この初夏の活動でも日本代表の合宿に呼ばれたものの、代表組の初戦となったウルグアイとの第2テストマッチではお呼びがかからなかった。
そんな中、NDS(ナショナル・デベロップメント・スコッド)の同ポジション、根塚洸雅(クボタスピアーズ船橋・東京ベイ)や竹山晃暉(埼玉パナソニックワイルドナイツ)が先に代表キャップを得たから複雑な心境だったことは想像に難くない。
しかし本人は、「悔しい気持ちはありましたが、そこにストレスを抱えたらよくない。気にせず、自分のできることをやるしかない」と集中し、日々の練習に集中した。
その結果、巡ってきたのがフランス戦出場のチャンスだ。
「結果を残さないといけないと、いつもと違うプレーをするのでなく、これまで通り。自分がしてきたプレー、選択をしたいと思います」
リーグワン2022の前半戦はケガで試合に出られない日々が続いた。
しかし終盤戦の6試合に出場して5トライ。そのプレーが評価されたからこそ、再び日本代表に呼ばれた。
自分の強みを理解して言う。
「フィジカルなプレーヤーがいる中で、スピードや走り負けないハードワークなど、そういう部分を出していきたい」
リーグワン元年、試合に出られない時期にはイメージトレーニングを重ねた。「外からチームの試合を見つめ、自分ならこうする」と頭に浮かべ、ピッチに立つ日に備えた。
足りない部分を鍛えるトレーニングにも取り組んだ。結果、プレーの幅が広がった。
フランス代表はダミアン・プノーを14番で起用する。32キャップを持つWTBは厄介な相手。しかし組織的に守り、簡単には走らせないつもりだ。
「スペースを与えたら好きに走られてしまう。
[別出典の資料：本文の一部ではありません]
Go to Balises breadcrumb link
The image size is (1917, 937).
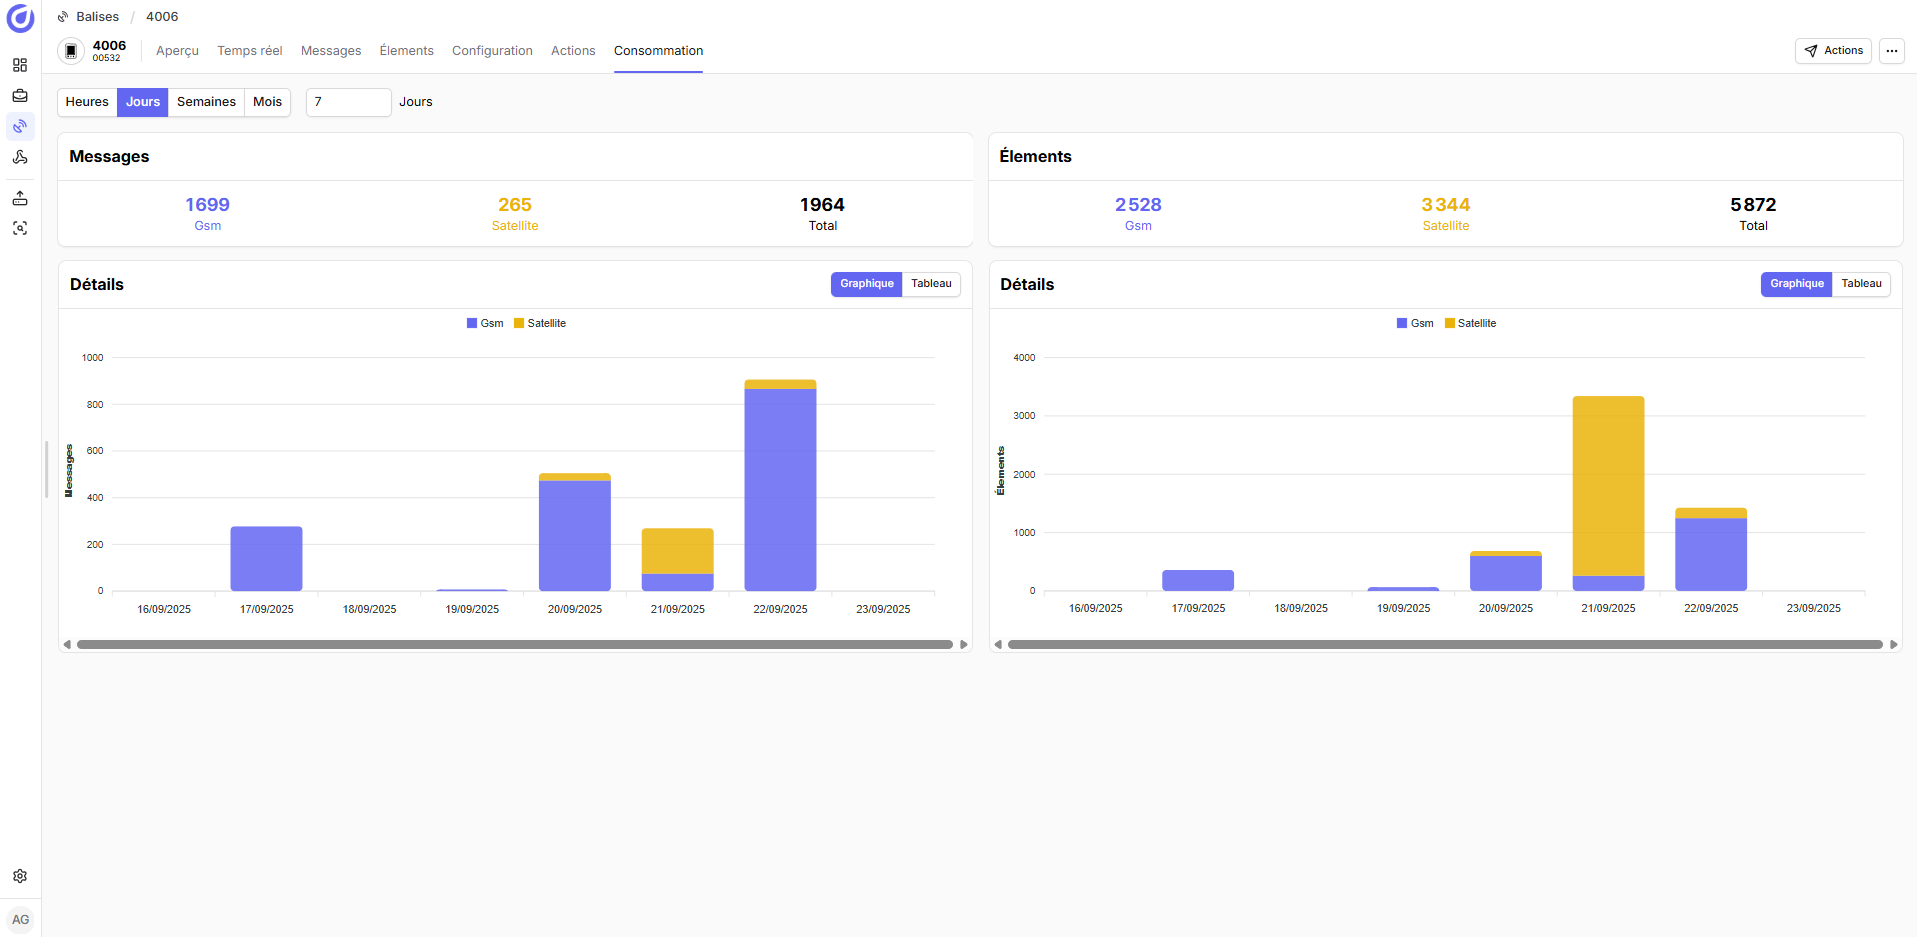pos(97,17)
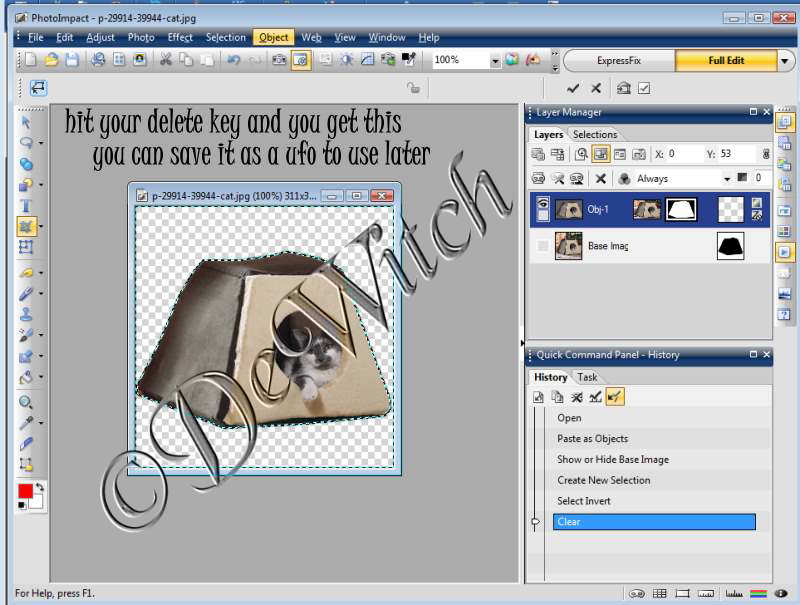Image resolution: width=800 pixels, height=605 pixels.
Task: Select the Create New Selection history entry
Action: [603, 480]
うしろのFBの選手と、インサイドのCTBの選手とコミュニケーションをとって、間合いを詰めるとか、流して内に切らせるとか、細かく連係をとっていきたい」
コロナ禍やケガによってBKラインがなかなか定まらぬ状況でもあるが、「自分は自分の仕事をやるだけ」と集中力を高める。
「決定力のあるウイング、トライを取り切るウイングはたくさんいるけれど、トライをたくさんを取っても、トライをたくさん取られるウイングはダメ。そういうところは、ジェイミーさんも求めているところだと聞いているので、アタックだけでなく、ディフェンスや、外からの声や細かい判断でも、見せていきたいですね」
メンバー発表があった日、父(晃仁さん/神戸製鋼で活躍)に、待ち焦がれた日がやって来たことを連絡すると、「感動した」と返ってきた。
フランス戦でピッチに立ったら、持ち前の思い切りのいい走りで見る人の心を揺さぶりたい。